Os membros da UE nunca chegaram a um acordo sobre que sanções impor a esses países, deixando a lista sem efeito prático. Agora, França, Polônia e Dinamarca usam listas iguais ou parecidas com a da UE para impor condições ao socorro corporativo.
O resultado é que as restrições não terão impacto relevante sobre distorções de concorrência provocadas por essa guerra tributária, segundo entidades que acompanham transferências fiscais.
Dependendo do critério adotado, estão no continente europeu alguns dos maiores “desviadores de tributos”, como Irlanda, Holanda, Suíça e Luxemburgo, que atraem sedes de grandes corporações com alíquotas muito mais baixas que a de seus vizinhos.
O fato de gigantes da internet terem suas sedes em alguns desses países, por exemplo, está na origem da decisão do presidente francês, Emmanuel Macron, de propor um tributo nacional sobre os ganhos de Google, Apple, Facebook e Amazon em seu país. Mas, se incluísse agora em sua lista os chamados “paraísos europeus”, a França teria que negar recursos à parceria automobilística Renault-Nissan, que tem sede na Holanda.

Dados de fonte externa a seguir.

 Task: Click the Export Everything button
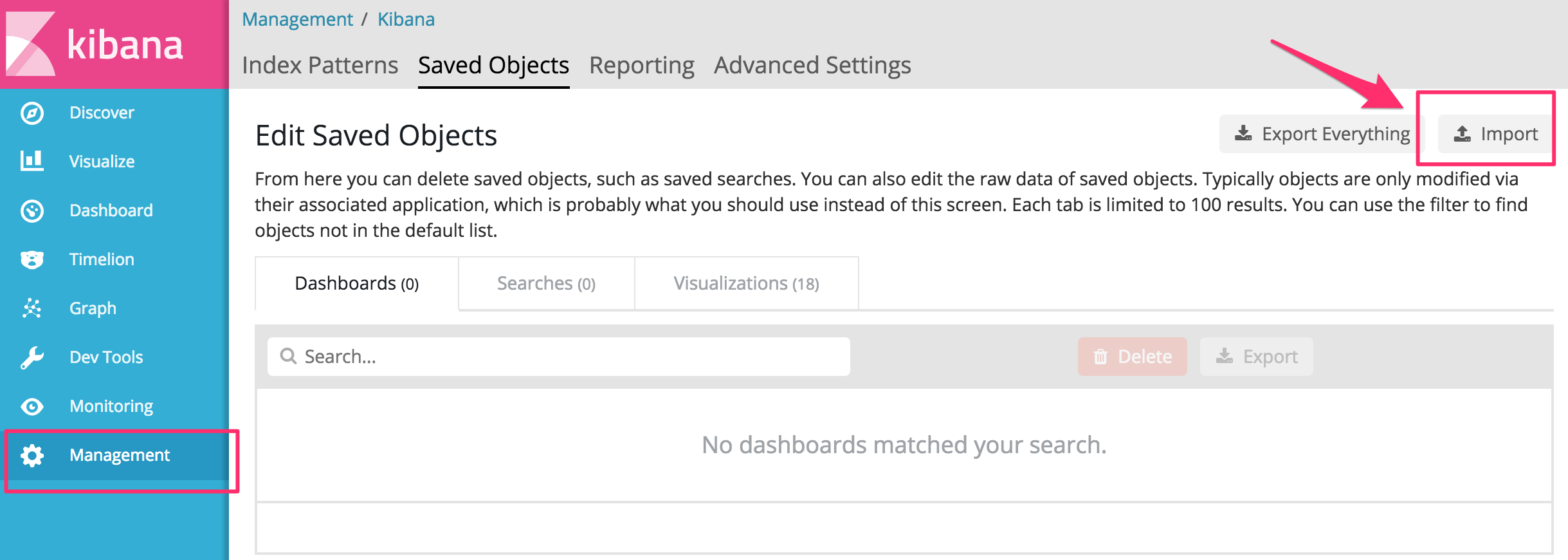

Além de França, que tem um pacote de ajuda de € 110 bilhões até agora, Polônia, com € 5,5 bilhões, e Dinamarca, com € 40 bilhões, Itália e Bélgica também têm projetos para cortar o socorro a quem usa os paraísos fiscais.
O governo belga ressalvou que há empresas nacionais com atividades concretas em alguns dos países listados como “paraísos fiscais”: no caso da Bélgica, um exemplo são companhias de dragagem marinha que atuam no Panamá.
Uma solução mais efetiva que usar a sede das companhias para impor barreiras seria obrigá-las a declarar publicamente onde pagam tributos e qual o valor, segundo a seção europeia da Oxfam. Hoje, só autoridades tributárias têm acesso aos números de multinacionais.
Segundo a entidade, a transparência tornaria mensurável o impacto dos paraísos fiscais e poderia ainda desincentivar a transferência de tributos, por aumentar a pressão de acionistas e consumidores. As informações são do jornal Folha de S.Paulo.